Task instructions → Wherever a line in the records contains the word "computer", return that line.

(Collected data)
★ ★ ★ ★

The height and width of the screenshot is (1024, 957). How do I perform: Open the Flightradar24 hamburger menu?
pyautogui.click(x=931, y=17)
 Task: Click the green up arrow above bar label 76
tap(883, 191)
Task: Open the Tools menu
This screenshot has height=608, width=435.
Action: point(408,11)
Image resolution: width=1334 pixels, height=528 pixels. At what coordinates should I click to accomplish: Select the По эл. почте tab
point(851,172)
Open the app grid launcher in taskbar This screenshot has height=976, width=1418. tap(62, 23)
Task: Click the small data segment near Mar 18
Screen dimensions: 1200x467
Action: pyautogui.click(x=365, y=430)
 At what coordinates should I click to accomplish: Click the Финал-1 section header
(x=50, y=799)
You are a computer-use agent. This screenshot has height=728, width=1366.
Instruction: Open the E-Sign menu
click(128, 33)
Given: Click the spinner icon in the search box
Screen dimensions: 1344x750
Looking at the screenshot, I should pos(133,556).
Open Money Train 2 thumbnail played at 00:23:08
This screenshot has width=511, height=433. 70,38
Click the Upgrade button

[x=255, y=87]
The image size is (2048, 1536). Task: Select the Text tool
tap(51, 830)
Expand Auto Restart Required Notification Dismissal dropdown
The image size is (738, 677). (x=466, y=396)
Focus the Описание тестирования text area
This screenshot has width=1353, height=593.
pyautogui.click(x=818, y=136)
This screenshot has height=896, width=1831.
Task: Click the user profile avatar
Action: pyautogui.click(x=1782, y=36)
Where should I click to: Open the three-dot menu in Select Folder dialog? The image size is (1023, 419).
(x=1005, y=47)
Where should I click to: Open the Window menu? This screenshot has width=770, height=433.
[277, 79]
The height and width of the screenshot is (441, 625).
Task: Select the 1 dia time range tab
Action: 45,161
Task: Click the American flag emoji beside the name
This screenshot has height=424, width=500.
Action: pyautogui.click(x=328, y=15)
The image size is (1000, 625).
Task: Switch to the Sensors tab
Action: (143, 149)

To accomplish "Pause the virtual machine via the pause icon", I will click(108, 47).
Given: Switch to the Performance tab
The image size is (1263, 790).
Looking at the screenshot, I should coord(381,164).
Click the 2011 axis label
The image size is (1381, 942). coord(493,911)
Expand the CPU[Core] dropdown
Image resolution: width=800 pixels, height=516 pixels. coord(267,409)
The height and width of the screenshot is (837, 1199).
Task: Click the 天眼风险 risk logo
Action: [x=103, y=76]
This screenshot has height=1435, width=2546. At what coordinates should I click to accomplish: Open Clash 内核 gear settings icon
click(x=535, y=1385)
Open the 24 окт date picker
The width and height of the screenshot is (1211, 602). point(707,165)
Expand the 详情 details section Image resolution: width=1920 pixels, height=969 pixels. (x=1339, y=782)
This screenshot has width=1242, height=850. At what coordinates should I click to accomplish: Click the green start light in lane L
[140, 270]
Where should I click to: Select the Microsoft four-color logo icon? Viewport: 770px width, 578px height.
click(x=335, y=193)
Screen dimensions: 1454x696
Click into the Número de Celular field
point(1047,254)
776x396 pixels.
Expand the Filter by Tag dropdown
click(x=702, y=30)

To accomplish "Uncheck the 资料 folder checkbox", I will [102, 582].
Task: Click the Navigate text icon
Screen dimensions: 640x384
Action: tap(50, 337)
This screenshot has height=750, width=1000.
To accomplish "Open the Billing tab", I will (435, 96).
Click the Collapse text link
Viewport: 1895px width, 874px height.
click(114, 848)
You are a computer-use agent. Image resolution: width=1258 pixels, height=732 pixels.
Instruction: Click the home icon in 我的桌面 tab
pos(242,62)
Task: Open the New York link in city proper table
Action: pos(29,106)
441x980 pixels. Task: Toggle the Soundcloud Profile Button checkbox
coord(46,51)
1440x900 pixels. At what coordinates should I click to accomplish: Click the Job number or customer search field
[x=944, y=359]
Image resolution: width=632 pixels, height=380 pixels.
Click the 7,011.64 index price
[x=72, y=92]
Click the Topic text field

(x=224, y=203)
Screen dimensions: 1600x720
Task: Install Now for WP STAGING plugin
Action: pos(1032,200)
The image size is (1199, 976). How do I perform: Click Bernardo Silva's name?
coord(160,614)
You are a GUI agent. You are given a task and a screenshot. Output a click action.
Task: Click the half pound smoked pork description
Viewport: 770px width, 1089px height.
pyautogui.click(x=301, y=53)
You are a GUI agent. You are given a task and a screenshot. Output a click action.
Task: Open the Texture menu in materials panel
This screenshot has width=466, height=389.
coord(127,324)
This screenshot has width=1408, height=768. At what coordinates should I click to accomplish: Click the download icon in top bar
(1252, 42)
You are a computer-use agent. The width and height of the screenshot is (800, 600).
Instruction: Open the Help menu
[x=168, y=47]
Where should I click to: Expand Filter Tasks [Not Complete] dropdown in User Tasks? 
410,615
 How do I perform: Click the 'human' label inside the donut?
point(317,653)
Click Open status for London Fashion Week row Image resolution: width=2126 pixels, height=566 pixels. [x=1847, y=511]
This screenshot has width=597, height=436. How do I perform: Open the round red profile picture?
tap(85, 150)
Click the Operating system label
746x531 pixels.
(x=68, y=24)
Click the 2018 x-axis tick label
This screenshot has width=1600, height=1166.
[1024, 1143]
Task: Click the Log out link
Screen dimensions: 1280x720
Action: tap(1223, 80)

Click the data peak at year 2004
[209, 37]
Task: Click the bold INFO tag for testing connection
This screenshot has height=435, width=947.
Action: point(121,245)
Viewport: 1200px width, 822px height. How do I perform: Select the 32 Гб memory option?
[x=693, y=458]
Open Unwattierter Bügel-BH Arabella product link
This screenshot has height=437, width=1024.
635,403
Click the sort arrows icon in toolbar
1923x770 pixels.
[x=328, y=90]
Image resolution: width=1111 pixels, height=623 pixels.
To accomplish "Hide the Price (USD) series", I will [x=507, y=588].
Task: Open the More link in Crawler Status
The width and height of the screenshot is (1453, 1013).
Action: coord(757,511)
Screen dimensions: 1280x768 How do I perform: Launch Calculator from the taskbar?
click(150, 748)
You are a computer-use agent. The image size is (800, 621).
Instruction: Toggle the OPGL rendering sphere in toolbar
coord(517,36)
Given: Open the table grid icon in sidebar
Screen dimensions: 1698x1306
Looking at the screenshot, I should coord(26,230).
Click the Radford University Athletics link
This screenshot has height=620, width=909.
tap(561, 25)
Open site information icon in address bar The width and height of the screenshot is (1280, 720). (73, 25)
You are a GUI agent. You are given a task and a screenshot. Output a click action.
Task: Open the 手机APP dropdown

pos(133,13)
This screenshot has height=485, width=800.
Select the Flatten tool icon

★ ★ ★ ★

Exercise solution →
You are a computer-use agent. This screenshot has height=728, width=1366.
You are a computer-use agent. Image resolution: width=1258 pixels, height=732 pixels.
You are a computer-use agent. The width and height of the screenshot is (800, 600).
You are a computer-use agent. The image size is (800, 621).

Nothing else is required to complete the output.